Wollak and his daughter Henley, who live in Peshtigo, Wisconsin, often spend time together fishing, according to CNN affiliate WLUK. Henley told WLUK she likes to collect rocks and sea glass while her father fishes.
The pair were “just kind of driving around” he told WLUK. “And there was.”
And while Henley immediately thought the strange sight was a “rare” Green Bay Octopus, her father realized it appeared to be a shipwreck.
“I was surprised I had never seen it before because it’s in an area where people regularly go,” said Wollak, according to WLUK.
After spotting the wreck, Wollak started researching to see if he could identify the ship. None had previously been marked in that area, according to a Facebook post from the Wisconsin Historical Society.
Eventually, he got in contact with the historical society’s Maritime Preservation and Archaeology Program to help further his research, the Facebook post says.
On December 4, crews working with Wisconsin Department of Natural Resources Conservation Warden Mike Neal used a remote-operated vehicle to investigate the shipwreck.

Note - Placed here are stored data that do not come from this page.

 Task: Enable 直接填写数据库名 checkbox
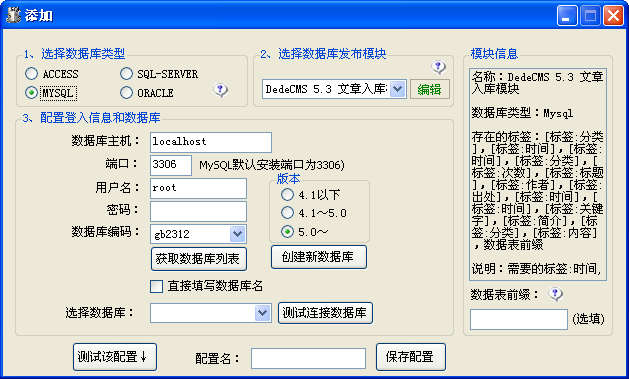pyautogui.click(x=156, y=286)
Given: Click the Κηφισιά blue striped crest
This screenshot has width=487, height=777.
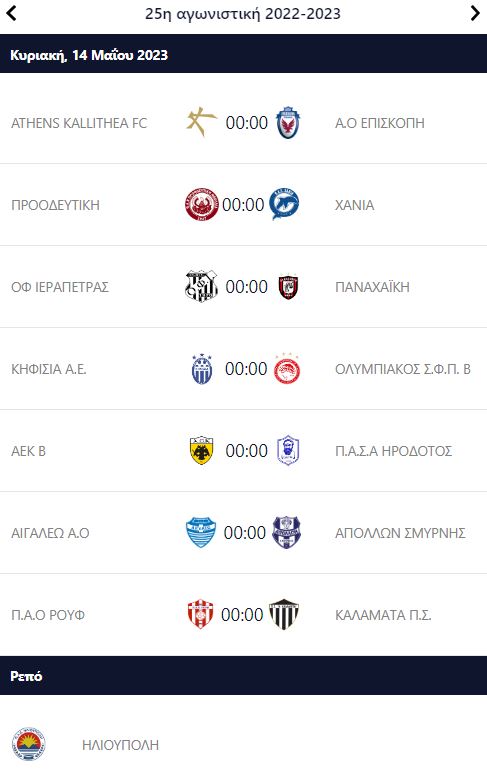Looking at the screenshot, I should tap(202, 369).
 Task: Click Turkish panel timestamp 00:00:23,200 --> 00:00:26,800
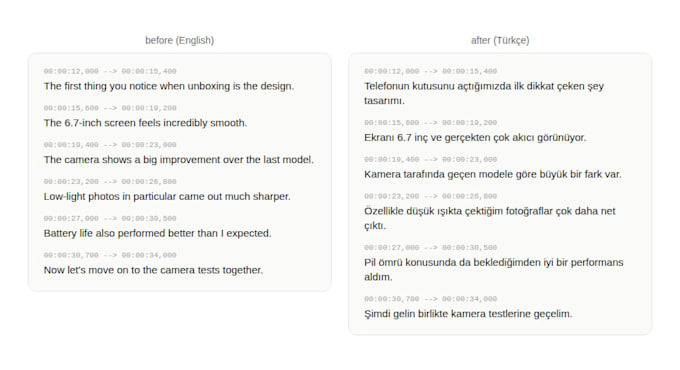pyautogui.click(x=431, y=196)
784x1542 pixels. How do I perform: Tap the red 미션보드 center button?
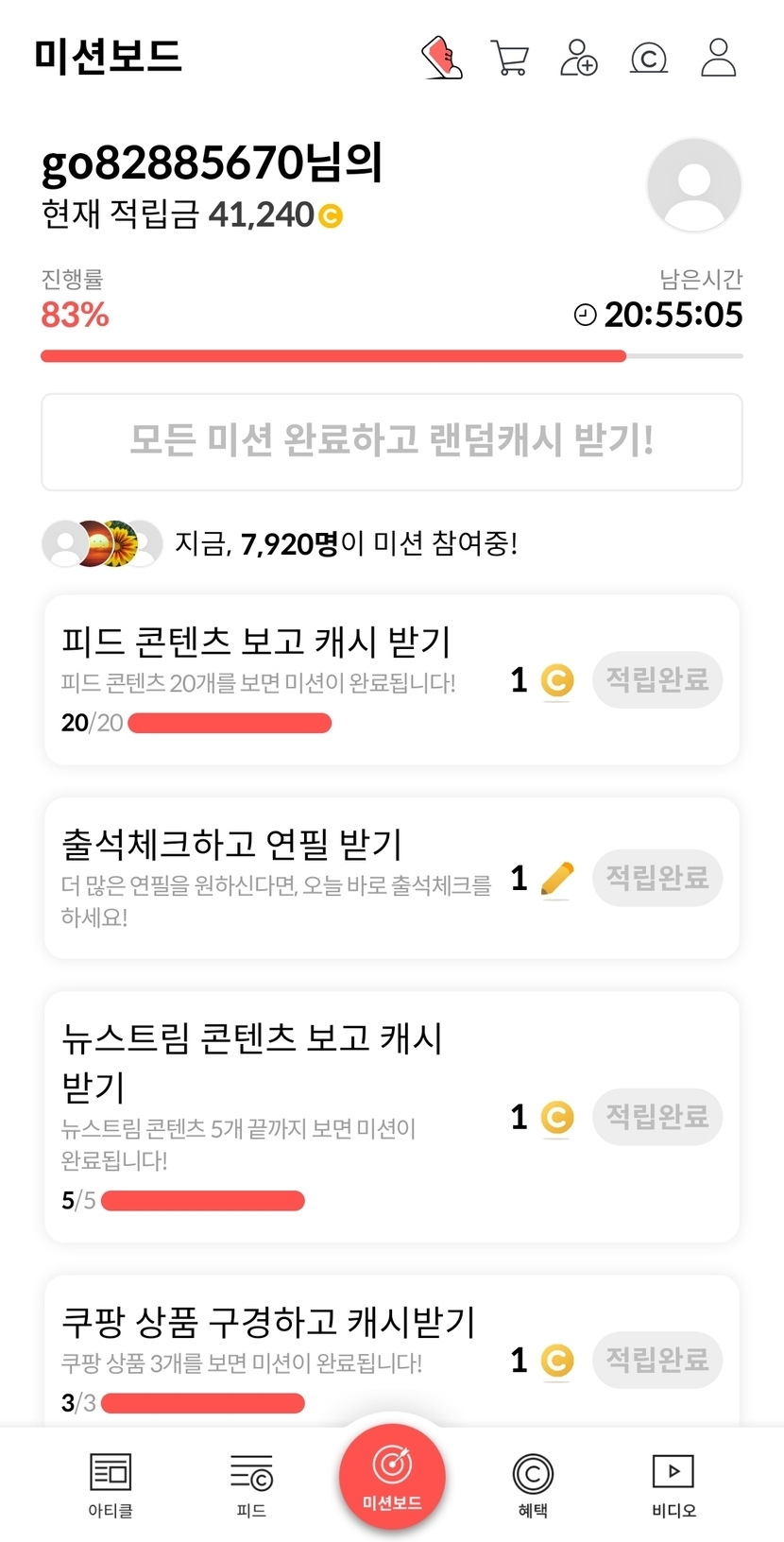point(392,1475)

They were able to see a wooden three-masted sailing ship, about 8 to 10 feet deep in the water, according to the society.
While officials haven’t been able to identify the ship yet, the location and available data match that of the barkentine George L. Newman, the society said.

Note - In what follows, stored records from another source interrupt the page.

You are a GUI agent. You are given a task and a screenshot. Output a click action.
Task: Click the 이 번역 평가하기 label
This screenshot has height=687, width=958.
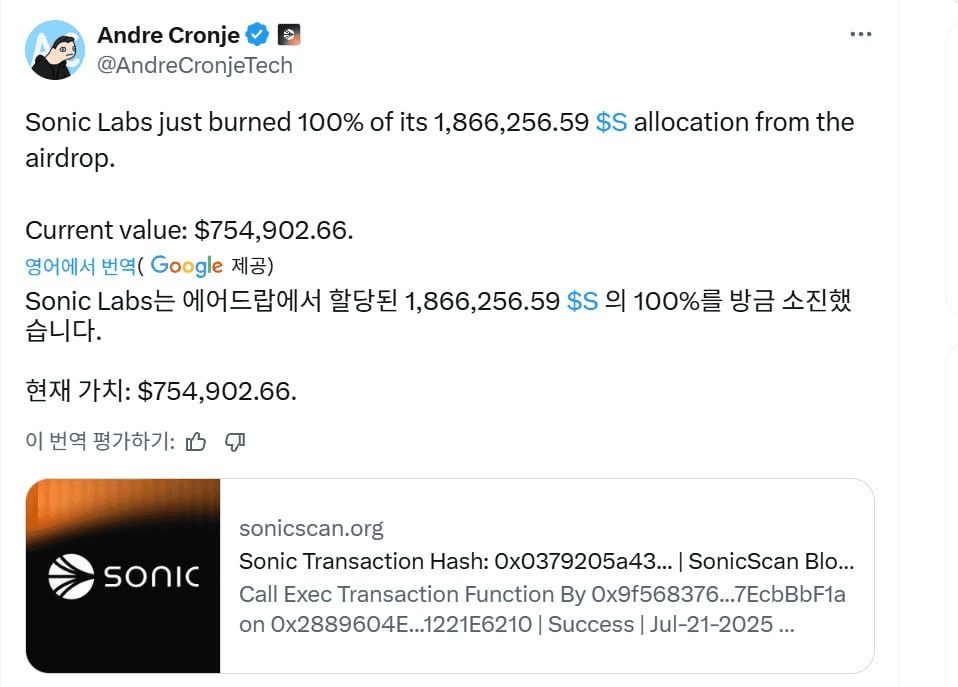(100, 441)
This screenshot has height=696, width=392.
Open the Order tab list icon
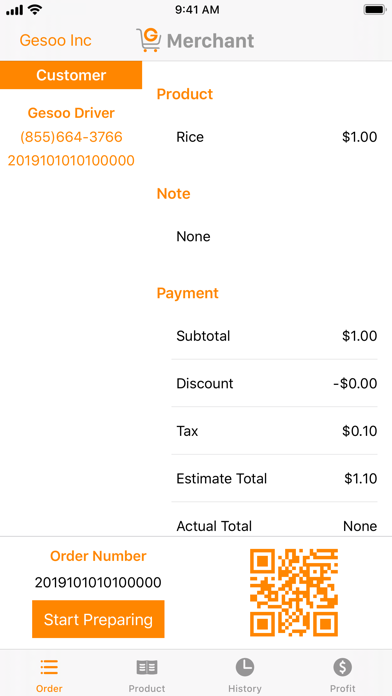coord(49,667)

The shipwreck found by a father and his 6-year-old daughter while fishing on Lake Michigan matches details from a ship that sunk during the Peshtigo fire, an 1871 forest fire that killed more than 1,200 people. Courtesy Wisconsin Department of Natural Resources
This ship was built in Ohio in 1855 and was 122 feet long.
The society said the vessel wrecked on October 8, 1871, while sailing through heavy smoke from the Great Peshtigo Fire – the deadliest forest fire in US history. A lighthouse keeper rescued the crew, and they stayed at the lighthouse for a week while salvaging what they could from the shipwreck.
The vessel was “abandoned, became covered with sand, and was largely forgotten” until the Wollaks spotted it, the society said.
Wollak told WLUK he’s not sure how his future fishing trips with his daughter will compare to their exciting discovery.
“I don’t know how we top it,” said Tim Wollak. “I told her I’m pretty sure there’s no one else in her school that has ever found a shipwreck that nobody had recorded before….I guess we’ll just have to fish more and see if we can find more shipwrecks.”
In the spring, the Wisconsin Historical Society will survey the wreck and assess it for listing on the National Register of Historic Places.
The Wollaks’ discovery comes just a few months after another long-lost shipwreck was spotted in Lake Michigan. The schooner Trinidad, built in 1867 and wrecked in 1881, was discovered earlier this year, the historical society announced in September.